Wednesday’s news conference, organized by a liberal Catholic group, was held to promote a soon-to-be-published book by church dissidents and to draw attention to what one called an unusual period of “repressive” scrutiny under John Paul II.

A young woman who identified herself as a representative of the New York archdiocese sat in the audience and tape-recorded the session for church authorities.

Censured Priests

Two of the speakers, Kung and theologian Charles Curran, are priests who have been censured by the Vatican for expressing views that conflict with church teachings. The Vatican stripped Kung of his official status as a Catholic theologian in 1979 because he publicly challenged church doctrines, including a church teaching that the Pope can speak infallibly on matters of faith and morals.

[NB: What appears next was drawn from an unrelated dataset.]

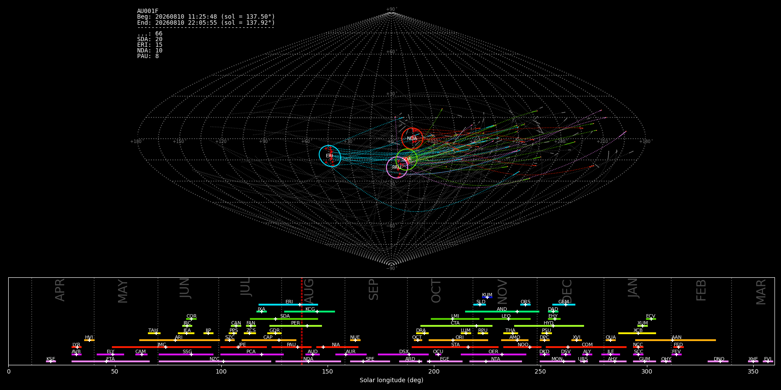This screenshot has width=781, height=390.
Task: Click the red dashed current-date line
Action: pyautogui.click(x=302, y=321)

Curran, 53, who had taught at Catholic University of America in Washington, was suspended from his job at the Vatican-controlled college for arguing that contraception, homosexuality, premarital sex, abortion and masturbation can be morally acceptable in some cases.

Kung said the Vatican has displayed an “arrogance of power” in trying to stifle leading dissidents, whose views he said many Catholics espouse. “I don’t believe that we are extremists at all,” Kung said.

Kung, a professor of theology and director of an ecumenical research institute in West Germany, said he was pleased that John Paul II met with world Jewish leaders on Tuesday and said the Vatican should establish diplomatic relations with Israel.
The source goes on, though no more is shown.